Jamil Jiva, Global Head of Asset Management at Linedata, on why the next chapter of AI-driven finance will be shaped not just by technology, but by creativity

Beyond Data: Where AI Finds Unexpected Inspiration

The discussion about training AI largely focuses on concerns that accessible, human-generated data is limited and may soon run out completely. If this is the case, how can technology that depends on a seemingly endless stream of inputs to iterate, test, and adapt deliver the results we expect? AI relies on structured, high-quality data to thrive, but what happens when we run out of spreadsheets and financial models to train AI? We need new data sources to ensure it continues to learn, adapt, and deliver accurate insights. Video games stand out as offering some of the richest, most expansive, and complex environments for AI training.

At first glance, video games and financial operations seem to belong to entirely separate worlds. However, AI connects these domains, with models leveraging virtual-world training to tackle real-world financial tasks. Financial documents such as credit agreements and tax returns are often convoluted, unstructured, and labour-intensive to process. Therefore, AI designed to interpret such data must possess strategic reasoning, real-time adaptability, and advanced pattern recognition. So, could video games be the ideal training ground?

Contrary to popular belief, gameplay can significantly improve how people think, learn, and solve problems. The abilities required to excel at video games closely reflect the skills AI systems must acquire today.
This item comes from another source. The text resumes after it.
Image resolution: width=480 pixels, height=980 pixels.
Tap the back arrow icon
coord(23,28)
Levelling Up: What Virtual Worlds Teach Machines

Practice leads to proficiency, a principle that applies to both humans and AI. Interestingly, many of the most significant advances in AI development have emerged not from conventional data training, but from taking creative approaches. Games push AI to emulate human thinking and sharpen its statistical intuition.
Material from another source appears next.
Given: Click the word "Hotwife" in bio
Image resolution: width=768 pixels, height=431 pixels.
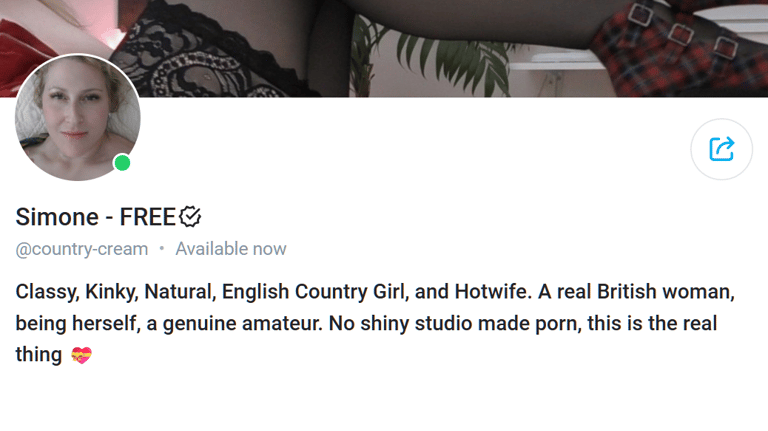Looking at the screenshot, I should pyautogui.click(x=491, y=291).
These game-trained models are neither expensive nor heavily reliant on resources, and they sidestep the issue of data scarcity. As a result, they are actively shaping the future of financial intelligence. The examples below offer a clear demonstration of the potential of gameplay.

Virtual Economies: Lessons from World of Warcraft

World of Warcraft, with millions of players interacting in an immersive and dynamic world, features an economy that closely mirrors real-world financial systems, complete with inflation, supply and demand cycles, and fraud risks. The game even inspired one of the most renowned epidemiological studies: when the in-game ‘Corrupted Blood’ plague spread unpredictably, scientists used it as a model for real-world pandemic simulations.
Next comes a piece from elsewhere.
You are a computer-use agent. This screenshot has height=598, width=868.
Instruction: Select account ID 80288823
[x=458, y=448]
Financial models depend on vast, interconnected data networks, much like the economy in World of Warcraft. Organisations employ AI to continuously monitor patterns, detect anomalies such as fraud or misstatements, and optimise data extraction for financial reporting, mirroring the way AI analyses virtual economies.

Urban Chaos: GTA V and Real-World Simulation

While Grand Theft Auto (GTA) V is famous for its open-world chaos, researchers have leveraged its traffic systems and non-player character behaviours to train AI for applications such as self-driving cars, crime pattern recognition, and urban planning. At its heart, GTA provides a platform for AI to process vast amounts of unstructured data in real time.

Similarly, financial institutions manage millions of data points from a wide range of sources. Their AI tools must automatically extract insights, classify information, and normalise complex formats. GTA serves as a controlled yet intricate environment for simulating scenarios, enabling AI to optimise for real-world tasks through ongoing feedback loops.

Sandbox Creativity: Minecraft and Adaptive Thinking

Minecraft provides a sandbox environment where AI learns through exploration. OpenAI even trained an AI to play Minecraft by watching YouTube tutorials, closely mimicking the way humans learn. Similarly, any AI used by financial institutions must be able to self-learn from new document types and structures, adapting just as a Minecraft AI learns to survive.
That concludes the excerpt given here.